> [WORK REQUEST]
Every line in the entries that holds "magnifier" should be identified and copied.

(Data items)
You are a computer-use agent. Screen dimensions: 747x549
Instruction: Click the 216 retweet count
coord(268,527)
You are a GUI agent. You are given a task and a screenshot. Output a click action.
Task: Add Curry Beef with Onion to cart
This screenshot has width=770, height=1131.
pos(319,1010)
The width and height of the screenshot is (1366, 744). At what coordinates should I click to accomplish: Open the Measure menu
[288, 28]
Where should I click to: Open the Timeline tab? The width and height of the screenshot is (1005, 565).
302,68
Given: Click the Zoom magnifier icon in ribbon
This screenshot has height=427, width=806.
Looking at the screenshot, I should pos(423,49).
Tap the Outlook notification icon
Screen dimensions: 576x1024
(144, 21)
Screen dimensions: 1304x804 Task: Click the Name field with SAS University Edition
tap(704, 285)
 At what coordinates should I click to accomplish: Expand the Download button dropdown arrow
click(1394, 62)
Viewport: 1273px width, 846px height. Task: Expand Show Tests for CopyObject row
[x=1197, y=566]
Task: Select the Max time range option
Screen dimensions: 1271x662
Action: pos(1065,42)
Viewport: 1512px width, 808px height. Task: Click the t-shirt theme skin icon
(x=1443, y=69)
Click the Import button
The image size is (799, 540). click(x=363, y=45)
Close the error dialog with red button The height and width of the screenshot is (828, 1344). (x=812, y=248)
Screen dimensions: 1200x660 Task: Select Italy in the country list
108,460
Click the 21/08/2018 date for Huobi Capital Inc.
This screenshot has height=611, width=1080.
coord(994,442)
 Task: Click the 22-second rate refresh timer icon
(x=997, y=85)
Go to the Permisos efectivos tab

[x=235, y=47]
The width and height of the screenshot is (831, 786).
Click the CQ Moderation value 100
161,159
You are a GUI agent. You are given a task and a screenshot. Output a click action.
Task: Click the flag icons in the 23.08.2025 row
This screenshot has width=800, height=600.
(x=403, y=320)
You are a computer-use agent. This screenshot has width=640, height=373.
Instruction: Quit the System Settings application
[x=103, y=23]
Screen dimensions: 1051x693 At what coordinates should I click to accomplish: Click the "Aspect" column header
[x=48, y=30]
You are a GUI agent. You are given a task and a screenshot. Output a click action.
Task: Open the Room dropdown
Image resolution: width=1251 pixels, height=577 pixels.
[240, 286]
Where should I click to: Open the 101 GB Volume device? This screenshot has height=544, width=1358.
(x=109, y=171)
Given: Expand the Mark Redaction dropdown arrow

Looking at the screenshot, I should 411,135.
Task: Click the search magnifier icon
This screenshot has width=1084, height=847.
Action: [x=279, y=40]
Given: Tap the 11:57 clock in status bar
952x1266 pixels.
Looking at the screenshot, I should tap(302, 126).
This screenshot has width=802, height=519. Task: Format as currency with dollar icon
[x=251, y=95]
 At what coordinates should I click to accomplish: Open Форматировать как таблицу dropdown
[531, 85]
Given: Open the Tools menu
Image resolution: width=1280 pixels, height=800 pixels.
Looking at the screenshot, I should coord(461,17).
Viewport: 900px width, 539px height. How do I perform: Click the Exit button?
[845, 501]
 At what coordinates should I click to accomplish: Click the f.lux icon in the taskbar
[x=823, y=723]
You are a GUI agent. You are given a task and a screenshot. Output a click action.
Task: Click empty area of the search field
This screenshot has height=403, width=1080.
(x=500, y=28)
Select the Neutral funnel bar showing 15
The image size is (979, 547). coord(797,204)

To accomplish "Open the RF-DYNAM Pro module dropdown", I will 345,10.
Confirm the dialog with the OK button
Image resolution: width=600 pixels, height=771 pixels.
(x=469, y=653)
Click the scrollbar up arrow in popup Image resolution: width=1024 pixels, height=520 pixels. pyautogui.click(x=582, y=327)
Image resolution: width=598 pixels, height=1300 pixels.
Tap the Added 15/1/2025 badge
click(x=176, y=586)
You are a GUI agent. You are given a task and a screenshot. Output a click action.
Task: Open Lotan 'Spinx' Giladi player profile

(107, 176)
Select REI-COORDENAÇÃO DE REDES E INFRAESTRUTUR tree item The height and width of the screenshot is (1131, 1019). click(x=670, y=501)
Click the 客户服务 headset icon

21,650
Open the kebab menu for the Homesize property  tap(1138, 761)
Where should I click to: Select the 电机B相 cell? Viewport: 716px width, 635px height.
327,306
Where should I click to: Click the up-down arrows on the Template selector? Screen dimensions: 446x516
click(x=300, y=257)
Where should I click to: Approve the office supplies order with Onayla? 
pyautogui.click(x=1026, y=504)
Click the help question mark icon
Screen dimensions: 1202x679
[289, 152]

> [RESPONSE TO THIS TASK]
Given: Click the Zoom magnifier icon in ribbon
Task: Click the search magnifier icon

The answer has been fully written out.